Faut-il, comme le pensent certains, dont Pascal Goyard, président de l’Union des métiers et des industries de l’hôtellerie à La Réunion, «libérer l’aérien réunionnais et ne pas laisser le hub international à Maurice, en proposant des vols directs vers les destinations internationales sans avoir à passer par Paris, ou à faire escale à Maurice» ? Dans ce cas, il conviendrait de tenir compte de la capacité de nos aéroports à supporter un trafic à cette échelle. D’un autre côté, la configuration actuelle du ciel réunionnais semble se trouver dans un état d’équilibre; mais en économie, les lignes, même aériennes, peuvent changer.

On le voit, le nouveau venu de l’aérien réunionnais ne laisse pas indifférent et a au moins le mérite de faire réfléchir quant au modèle local et à ses perspectives.

L’impact du «low-cost» aérien sur le tourisme local

L’année dernière, Didier Robert, président du Conseil régional de La Réunion, déclarait : «La création d’une compagnie low-cost aidera à améliorer notre desserte aérienne et à mieux vendre la destination Réunion». Il pensait alors évidemment à une entité émanant d’Air Austral, dans laquelle la Région a des parts actives, et qui serait basée à Pierrefonds, dans le sud de l’île. Mais cette prédiction sur le dynamisme du tourisme ne s’applique-t-elle pas également à l’arrivée de French Blue, compagnie à bas prix ?

Lors de la libéralisation du ciel réunionnais dans les années 1980 et 1990, les statisticiens ont pu enregistrer un doublement du nombre d’arrivées de touristes (de 200 000 en 1990 à 400 000 en 1998). Toutefois, toujours selon les analystes de l’Institut national de la statistique et des études économiques (Insee), «le prix du billet d’avion ne peut cependant être le facteur explicatif exclusif de la santé du tourisme à La Réunion. Nous manquons d’analyses sur l’impact d’autres composantes de l’offre (capacité d’hébergement, impact des promotions, qualité des prestations...). Néanmoins, le lien entre prix du billet et volume de touristes semble déterminant». Autrement dit, l’annonce d’un low-cost devrait avoir un effet attractif sur les touristes : moins les prix des billets seront-ils élevés, plus les touristes (notamment ceux dits d’agrément) seront-ils susceptibles de venir nombreux.

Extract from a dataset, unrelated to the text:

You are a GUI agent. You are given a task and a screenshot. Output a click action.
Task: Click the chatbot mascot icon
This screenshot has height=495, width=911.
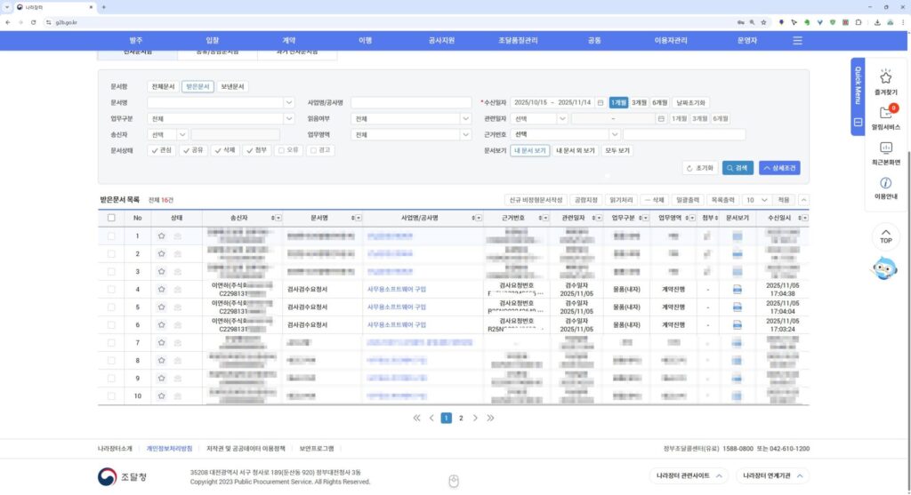coord(885,267)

Cela devrait se vérifier pour les saisons hautes considérées comme «rouges» (vacances scolaires et fêtes) avec des prix assez élevés. L’opération devrait aussi profiter aux périodes creuses, en incitant la concurrence à garder un cap, correspondant plus ou moins au tarif de base de la compagnie «low-cost». Les affinitaires seront également plus enclins à prendre l’avion pour rejoindre leur famille réunionnaise et pourraient envisager de venir plus souvent leur rendre visite (et vice versa), tous les ans par exemple, au lieu de seulement une fois tous les deux ou trois ans.